Mesmo que a gente resolva não ter acesso às notícias durante um ou dois dias, certamente haverá um familiar ou um amigo para compartilhar matérias que consideram importantes, e nos levar involuntariamente a querer nos informar, criando um ciclo de atenção ou dispersão, como queiram chamar, sem fim.

Bombeiros procuram vítimas de deslizamento de terra em Petrópolis, na região serrana do Rio de Janeiro - Mauro Pimentel - 19.fev.22/AFP

Quando escrevo "me proteger das notícias", não quero pregar a necessidade de viver alienado. Talvez seja uma convocação para refletirmos a impossibilidade de acompanhar e saber sobre tudo o que ocorre à nossa volta.

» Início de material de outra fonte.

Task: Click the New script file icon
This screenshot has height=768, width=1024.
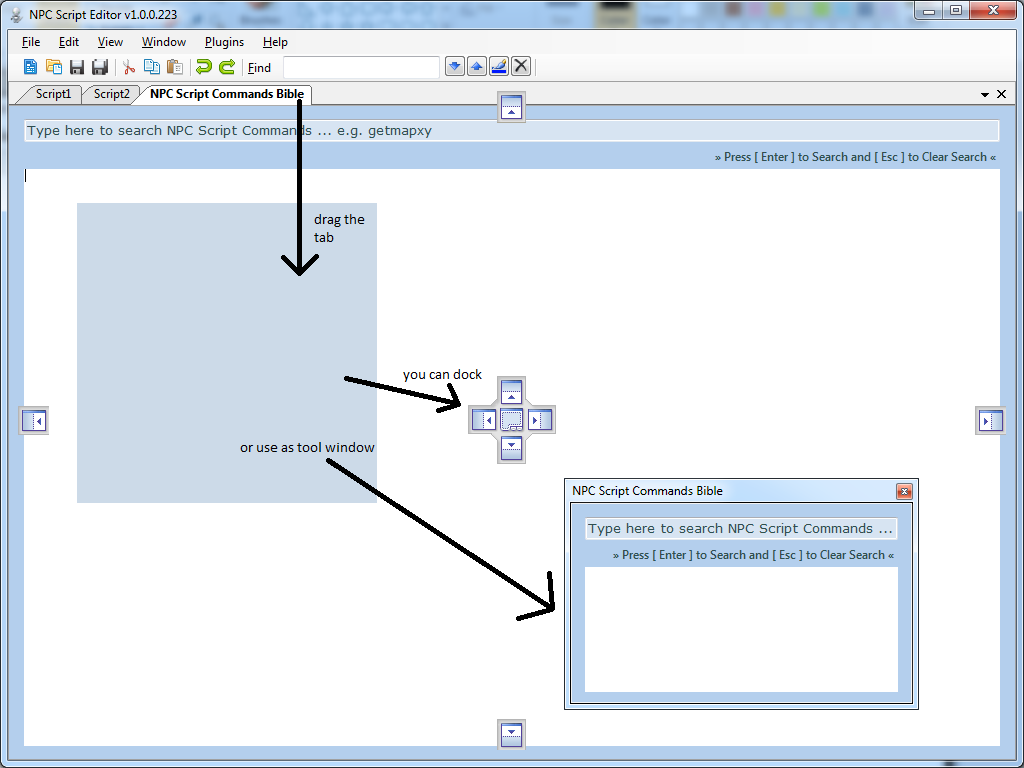Action: point(30,67)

Sem contar no estado mental de cada pessoa, envolvida com problemas da sua esfera doméstica e comunitária, aos quais muitas vezes se sobrepõem às demandas das diversas escalas: do país, das regiões e do mundo.

Por isso, tardei a ler e buscar informações sobre a tragédia que se abateu sobre Petrópolis. Ao saber, meu primeiro sentimento foi de revolta. Uma tragédia anunciada e sobre a qual nada fizeram. Não se tratava de uma catástrofe espontânea, ocorrida sem que fosse possível prever.

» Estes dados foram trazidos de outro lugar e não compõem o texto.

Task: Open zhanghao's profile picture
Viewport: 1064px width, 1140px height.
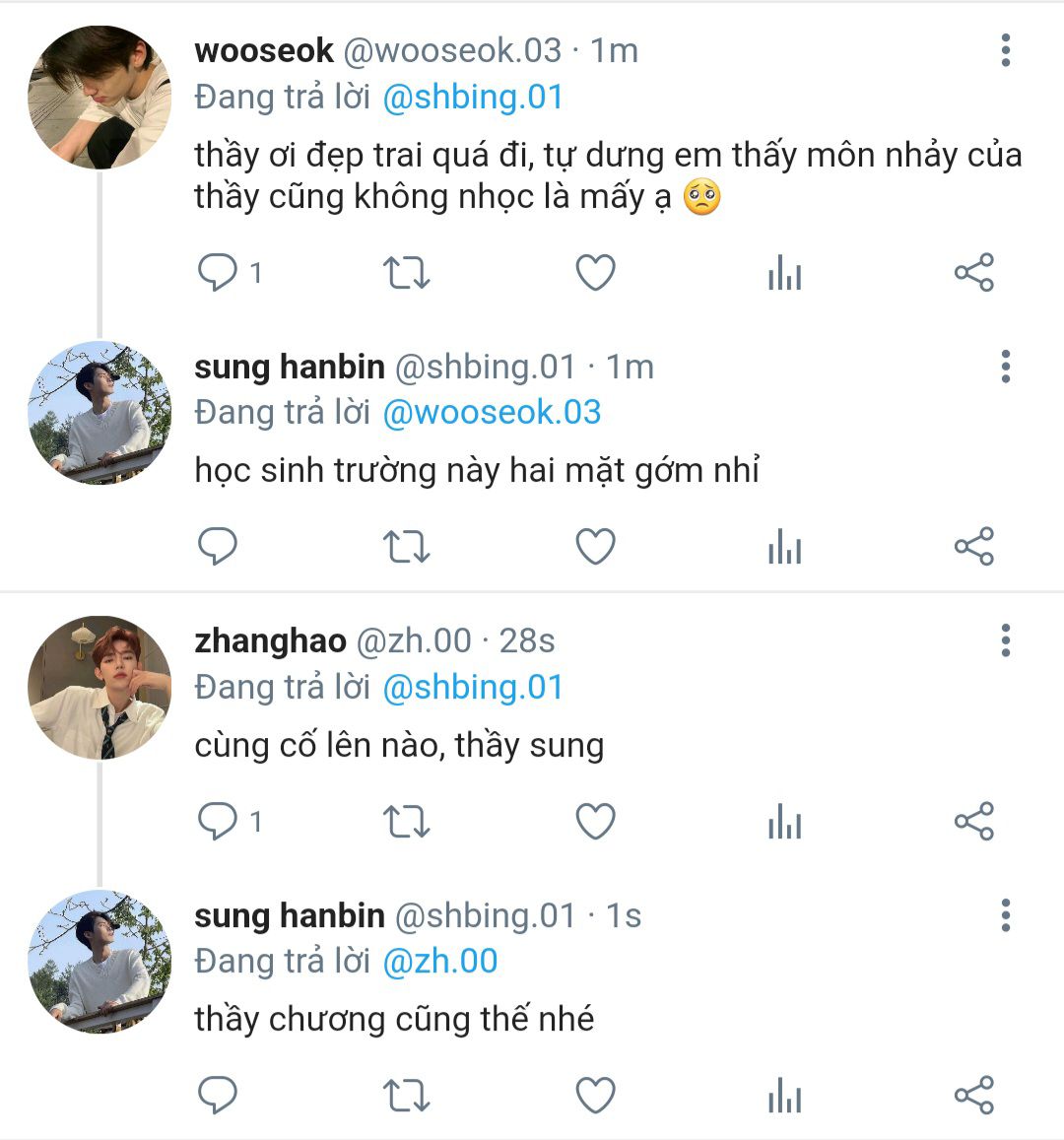Action: pyautogui.click(x=100, y=688)
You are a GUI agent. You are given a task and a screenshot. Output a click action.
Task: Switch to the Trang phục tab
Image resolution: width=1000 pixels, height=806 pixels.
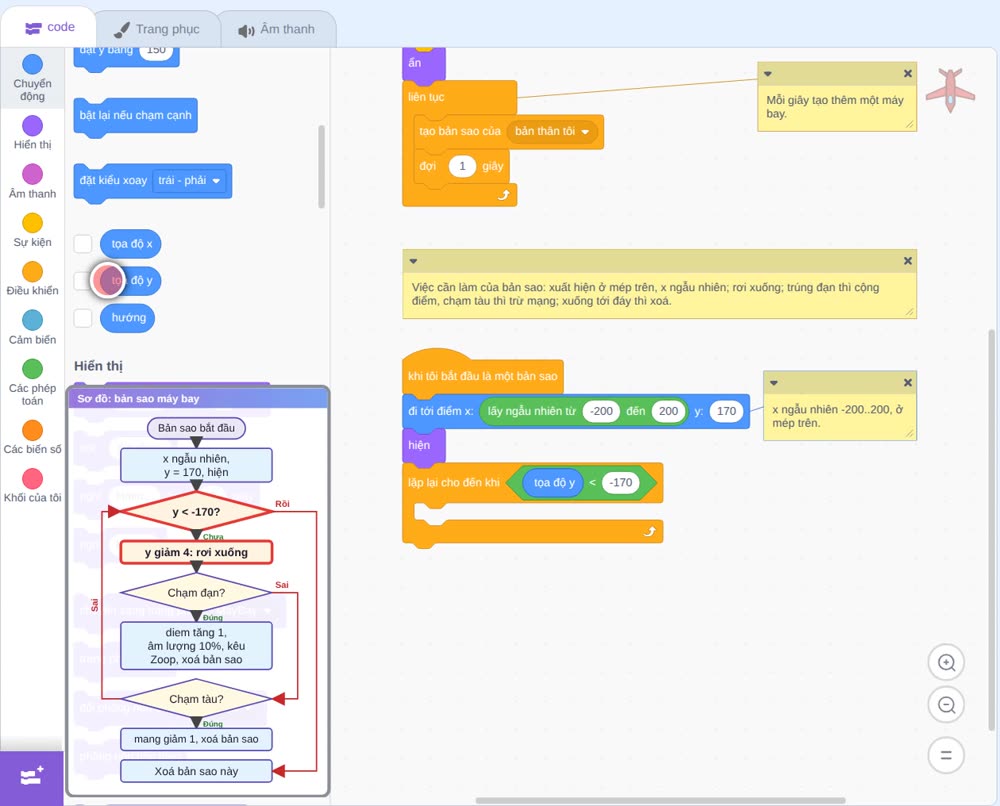click(158, 29)
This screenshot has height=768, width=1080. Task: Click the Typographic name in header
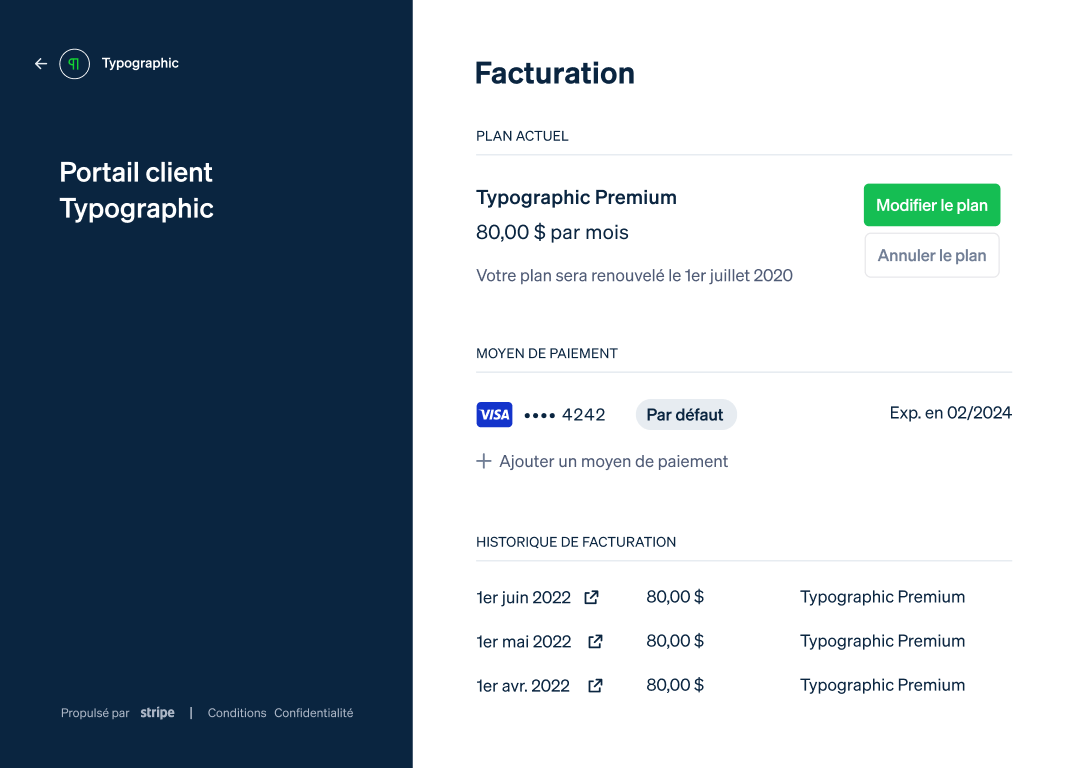click(141, 63)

Há pouco mais de dez anos, um evento da mesma magnitude devastou a região serrana do Rio de Janeiro, incluindo o município de Petrópolis. O saldo: mais de 900 mortos e de 30 mil desabrigados. Mortes que significaram pouco ou nada para os gestores e formuladores de políticas públicas. Se tivessem despertado compaixão e senso de humanidade, é bem provável que a tragédia atual fosse evitada.

Foi assim que, dias depois, me senti preparado para me informar. As notícias se repetem: há as explicações técnicas e científicas, há as desculpas do poder público para explicar o inexplicável, há até mesmo a descoberta de que os descendentes da família imperial —a monarquia foi extinta há 133 anos— recebem o laudêmio, cobrado pela utilização de terras sob seu domínio direto.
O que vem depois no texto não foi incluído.